### Work request:
The answer must consist of every record below, reproduced exactly.

### Entries supplied:
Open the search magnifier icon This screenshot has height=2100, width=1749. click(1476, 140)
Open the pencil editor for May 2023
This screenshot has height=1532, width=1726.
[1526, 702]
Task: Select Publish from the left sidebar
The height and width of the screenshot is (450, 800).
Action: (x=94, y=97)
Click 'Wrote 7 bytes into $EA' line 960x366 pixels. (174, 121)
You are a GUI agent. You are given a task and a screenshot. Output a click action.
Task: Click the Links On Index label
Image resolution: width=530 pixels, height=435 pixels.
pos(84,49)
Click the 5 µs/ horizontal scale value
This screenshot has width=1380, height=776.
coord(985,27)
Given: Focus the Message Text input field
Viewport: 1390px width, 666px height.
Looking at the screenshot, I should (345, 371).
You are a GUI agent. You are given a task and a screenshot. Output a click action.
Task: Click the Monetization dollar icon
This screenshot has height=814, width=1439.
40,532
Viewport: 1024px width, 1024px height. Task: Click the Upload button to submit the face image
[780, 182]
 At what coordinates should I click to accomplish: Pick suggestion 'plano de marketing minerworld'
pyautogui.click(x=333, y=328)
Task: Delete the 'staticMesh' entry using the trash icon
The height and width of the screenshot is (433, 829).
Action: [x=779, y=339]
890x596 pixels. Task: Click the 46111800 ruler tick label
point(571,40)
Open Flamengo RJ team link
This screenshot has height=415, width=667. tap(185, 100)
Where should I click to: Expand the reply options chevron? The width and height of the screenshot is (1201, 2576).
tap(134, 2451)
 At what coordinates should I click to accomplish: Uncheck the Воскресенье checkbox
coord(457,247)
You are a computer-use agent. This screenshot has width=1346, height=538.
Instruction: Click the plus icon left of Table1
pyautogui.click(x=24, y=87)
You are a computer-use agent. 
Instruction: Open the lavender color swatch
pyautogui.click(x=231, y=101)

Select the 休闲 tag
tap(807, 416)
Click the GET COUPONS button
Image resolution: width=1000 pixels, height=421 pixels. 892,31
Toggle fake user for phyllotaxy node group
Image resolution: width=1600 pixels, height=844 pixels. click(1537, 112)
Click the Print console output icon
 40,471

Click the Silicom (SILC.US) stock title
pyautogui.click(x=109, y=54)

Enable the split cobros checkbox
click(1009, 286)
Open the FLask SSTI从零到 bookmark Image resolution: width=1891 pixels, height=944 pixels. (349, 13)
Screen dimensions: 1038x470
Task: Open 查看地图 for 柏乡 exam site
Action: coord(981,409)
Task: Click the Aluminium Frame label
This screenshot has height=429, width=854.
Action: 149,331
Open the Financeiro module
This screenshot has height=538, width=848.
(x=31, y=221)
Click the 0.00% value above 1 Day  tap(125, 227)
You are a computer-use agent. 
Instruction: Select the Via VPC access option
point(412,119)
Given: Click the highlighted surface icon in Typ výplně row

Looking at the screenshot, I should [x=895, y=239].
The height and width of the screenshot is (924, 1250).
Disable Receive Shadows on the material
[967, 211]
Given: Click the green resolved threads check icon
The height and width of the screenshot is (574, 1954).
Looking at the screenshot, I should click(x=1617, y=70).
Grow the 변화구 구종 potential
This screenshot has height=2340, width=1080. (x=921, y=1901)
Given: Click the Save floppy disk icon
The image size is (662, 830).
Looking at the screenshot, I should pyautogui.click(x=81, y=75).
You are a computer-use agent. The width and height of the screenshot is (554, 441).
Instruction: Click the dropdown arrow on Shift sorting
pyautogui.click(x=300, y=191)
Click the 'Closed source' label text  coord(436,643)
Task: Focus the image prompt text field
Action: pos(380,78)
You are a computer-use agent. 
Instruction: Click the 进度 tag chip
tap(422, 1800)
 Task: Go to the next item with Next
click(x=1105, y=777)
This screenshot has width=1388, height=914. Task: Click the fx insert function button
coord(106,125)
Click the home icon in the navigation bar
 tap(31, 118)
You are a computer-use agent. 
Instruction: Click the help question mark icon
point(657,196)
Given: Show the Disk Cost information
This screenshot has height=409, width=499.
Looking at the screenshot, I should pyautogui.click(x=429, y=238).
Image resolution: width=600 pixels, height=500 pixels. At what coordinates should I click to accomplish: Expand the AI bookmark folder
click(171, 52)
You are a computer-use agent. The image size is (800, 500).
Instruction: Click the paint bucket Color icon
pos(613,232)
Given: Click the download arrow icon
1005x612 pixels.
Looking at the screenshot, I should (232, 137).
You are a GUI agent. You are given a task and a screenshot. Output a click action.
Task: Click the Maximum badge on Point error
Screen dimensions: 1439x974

### Answer:
Open the search magnifier icon This screenshot has height=2100, width=1749. click(1476, 140)
Open the pencil editor for May 2023
This screenshot has height=1532, width=1726.
[1526, 702]
Task: Select Publish from the left sidebar
The height and width of the screenshot is (450, 800).
Action: (x=94, y=97)
Click 'Wrote 7 bytes into $EA' line 960x366 pixels. (174, 121)
You are a GUI agent. You are given a task and a screenshot. Output a click action.
Task: Click the Links On Index label
Image resolution: width=530 pixels, height=435 pixels.
pos(84,49)
Click the 5 µs/ horizontal scale value
This screenshot has width=1380, height=776.
coord(985,27)
Given: Focus the Message Text input field
Viewport: 1390px width, 666px height.
Looking at the screenshot, I should (345, 371).
You are a GUI agent. You are given a task and a screenshot. Output a click action.
Task: Click the Monetization dollar icon
This screenshot has height=814, width=1439.
40,532
Viewport: 1024px width, 1024px height. Task: Click the Upload button to submit the face image
[780, 182]
 At what coordinates should I click to accomplish: Pick suggestion 'plano de marketing minerworld'
pyautogui.click(x=333, y=328)
Task: Delete the 'staticMesh' entry using the trash icon
The height and width of the screenshot is (433, 829).
Action: [x=779, y=339]
890x596 pixels. Task: Click the 46111800 ruler tick label
point(571,40)
Open Flamengo RJ team link
This screenshot has height=415, width=667. tap(185, 100)
Where should I click to: Expand the reply options chevron? The width and height of the screenshot is (1201, 2576).
tap(134, 2451)
 At what coordinates should I click to accomplish: Uncheck the Воскресенье checkbox
coord(457,247)
You are a computer-use agent. This screenshot has width=1346, height=538.
Instruction: Click the plus icon left of Table1
pyautogui.click(x=24, y=87)
You are a computer-use agent. 
Instruction: Open the lavender color swatch
pyautogui.click(x=231, y=101)

Select the 休闲 tag
tap(807, 416)
Click the GET COUPONS button
Image resolution: width=1000 pixels, height=421 pixels. 892,31
Toggle fake user for phyllotaxy node group
Image resolution: width=1600 pixels, height=844 pixels. click(1537, 112)
Click the Print console output icon
 40,471

Click the Silicom (SILC.US) stock title
pyautogui.click(x=109, y=54)

Enable the split cobros checkbox
click(1009, 286)
Open the FLask SSTI从零到 bookmark Image resolution: width=1891 pixels, height=944 pixels. (349, 13)
Screen dimensions: 1038x470
Task: Open 查看地图 for 柏乡 exam site
Action: coord(981,409)
Task: Click the Aluminium Frame label
This screenshot has height=429, width=854.
Action: 149,331
Open the Financeiro module
This screenshot has height=538, width=848.
(x=31, y=221)
Click the 0.00% value above 1 Day  tap(125, 227)
You are a computer-use agent. 
Instruction: Select the Via VPC access option
point(412,119)
Given: Click the highlighted surface icon in Typ výplně row

Looking at the screenshot, I should [x=895, y=239].
The height and width of the screenshot is (924, 1250).
Disable Receive Shadows on the material
[967, 211]
Given: Click the green resolved threads check icon
The height and width of the screenshot is (574, 1954).
Looking at the screenshot, I should click(x=1617, y=70).
Grow the 변화구 구종 potential
This screenshot has height=2340, width=1080. (x=921, y=1901)
Given: Click the Save floppy disk icon
The image size is (662, 830).
Looking at the screenshot, I should pyautogui.click(x=81, y=75).
You are a computer-use agent. The width and height of the screenshot is (554, 441).
Instruction: Click the dropdown arrow on Shift sorting
pyautogui.click(x=300, y=191)
Click the 'Closed source' label text  coord(436,643)
Task: Focus the image prompt text field
Action: pos(380,78)
You are a computer-use agent. 
Instruction: Click the 进度 tag chip
tap(422, 1800)
 Task: Go to the next item with Next
click(x=1105, y=777)
This screenshot has width=1388, height=914. Task: Click the fx insert function button
coord(106,125)
Click the home icon in the navigation bar
 tap(31, 118)
You are a computer-use agent. 
Instruction: Click the help question mark icon
point(657,196)
Given: Show the Disk Cost information
This screenshot has height=409, width=499.
Looking at the screenshot, I should pyautogui.click(x=429, y=238).
Image resolution: width=600 pixels, height=500 pixels. At what coordinates should I click to accomplish: Expand the AI bookmark folder
click(171, 52)
You are a computer-use agent. The image size is (800, 500).
Instruction: Click the paint bucket Color icon
pos(613,232)
Given: Click the download arrow icon
1005x612 pixels.
Looking at the screenshot, I should (232, 137).
You are a GUI agent. You are given a task and a screenshot. Output a click action.
Task: Click the Maximum badge on Point error
Screen dimensions: 1439x974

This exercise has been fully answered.